How to complete this task: Make an exact copy, from the records below, of the lines from the line containing "[Protezione del cuscinetto" to the line containing "11oz (28, 361)", both lines included, excluding pictures.

The data:

────────

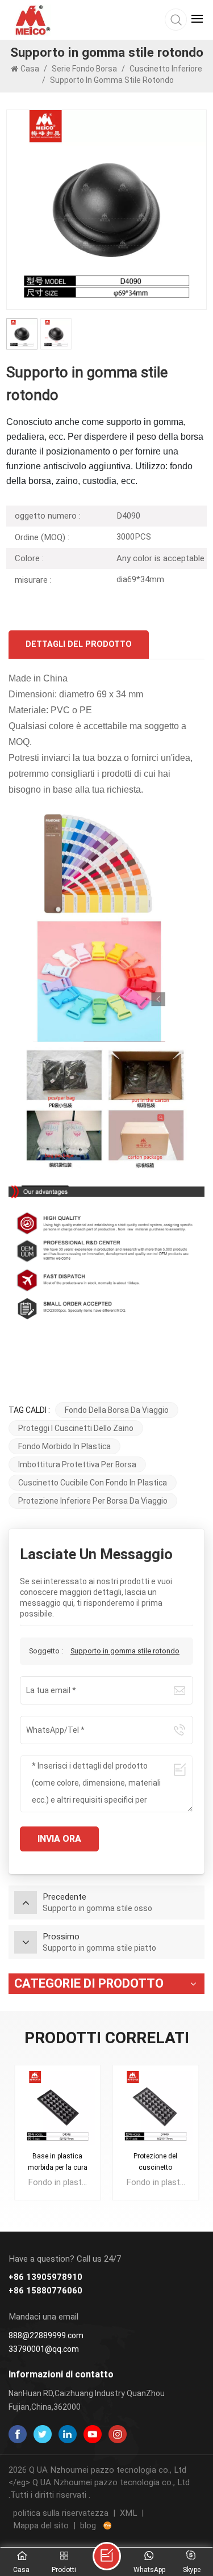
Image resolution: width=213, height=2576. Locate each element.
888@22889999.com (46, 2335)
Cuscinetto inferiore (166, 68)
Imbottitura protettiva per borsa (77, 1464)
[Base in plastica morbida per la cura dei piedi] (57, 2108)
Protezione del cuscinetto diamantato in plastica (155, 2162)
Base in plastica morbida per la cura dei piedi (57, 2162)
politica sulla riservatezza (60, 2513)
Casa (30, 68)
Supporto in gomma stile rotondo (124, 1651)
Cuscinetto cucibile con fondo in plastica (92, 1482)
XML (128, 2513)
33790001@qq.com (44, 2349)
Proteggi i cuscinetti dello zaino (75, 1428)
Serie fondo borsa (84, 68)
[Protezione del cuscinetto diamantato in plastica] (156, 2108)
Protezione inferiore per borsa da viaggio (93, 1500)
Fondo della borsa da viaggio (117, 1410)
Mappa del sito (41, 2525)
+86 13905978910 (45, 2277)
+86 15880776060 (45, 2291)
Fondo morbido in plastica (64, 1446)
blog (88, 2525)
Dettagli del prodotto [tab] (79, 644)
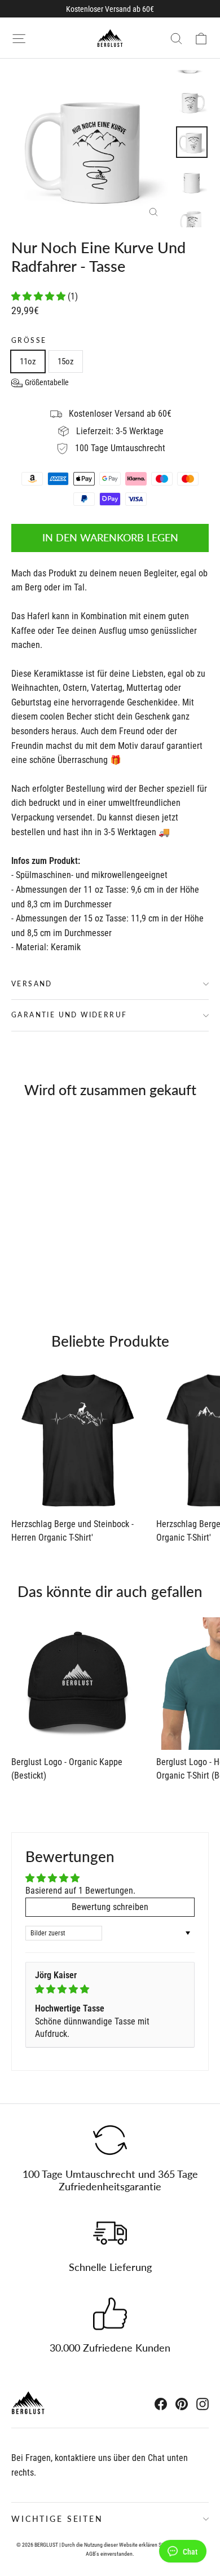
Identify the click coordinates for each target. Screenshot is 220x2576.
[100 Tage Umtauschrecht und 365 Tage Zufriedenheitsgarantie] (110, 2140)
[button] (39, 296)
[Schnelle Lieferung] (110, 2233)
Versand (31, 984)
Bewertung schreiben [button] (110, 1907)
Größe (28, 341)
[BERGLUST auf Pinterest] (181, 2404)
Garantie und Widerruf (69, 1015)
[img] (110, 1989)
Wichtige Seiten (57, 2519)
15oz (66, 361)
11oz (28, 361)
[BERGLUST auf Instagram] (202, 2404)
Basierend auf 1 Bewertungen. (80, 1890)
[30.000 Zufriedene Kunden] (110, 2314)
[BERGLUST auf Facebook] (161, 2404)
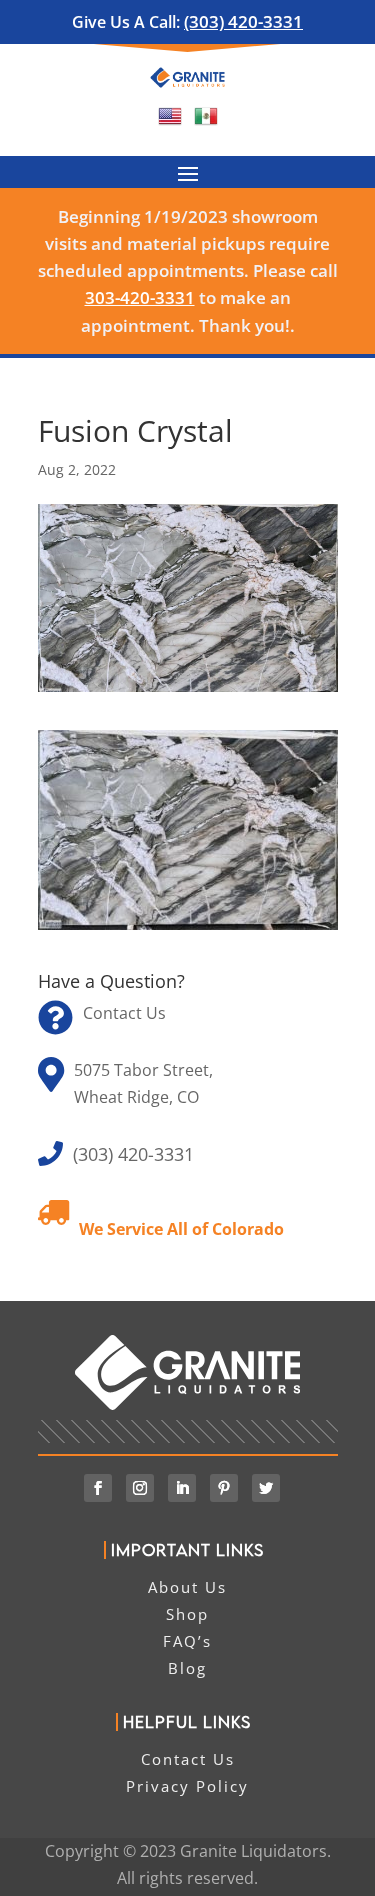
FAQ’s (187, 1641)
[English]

────────

Response below:
[Protezione del cuscinetto diamantato in plastica] (156, 2108)
Protezione inferiore per borsa da viaggio (93, 1500)
Fondo della borsa da viaggio (117, 1410)
Mappa del sito (41, 2525)
+86 13905978910 (45, 2277)
+86 15880776060 (45, 2291)
Fondo morbido in plastica (64, 1446)
blog (88, 2525)
Dettagli del prodotto [tab] (79, 644)
Identify the click coordinates for each target. Screenshot is 220x2576.
[100 Tage Umtauschrecht und 365 Tage Zufriedenheitsgarantie] (110, 2140)
[button] (39, 296)
[Schnelle Lieferung] (110, 2233)
Versand (31, 984)
Bewertung schreiben [button] (110, 1907)
Größe (28, 341)
[BERGLUST auf Pinterest] (181, 2404)
Garantie und Widerruf (69, 1015)
[img] (110, 1989)
Wichtige Seiten (57, 2519)
15oz (66, 361)
11oz (28, 361)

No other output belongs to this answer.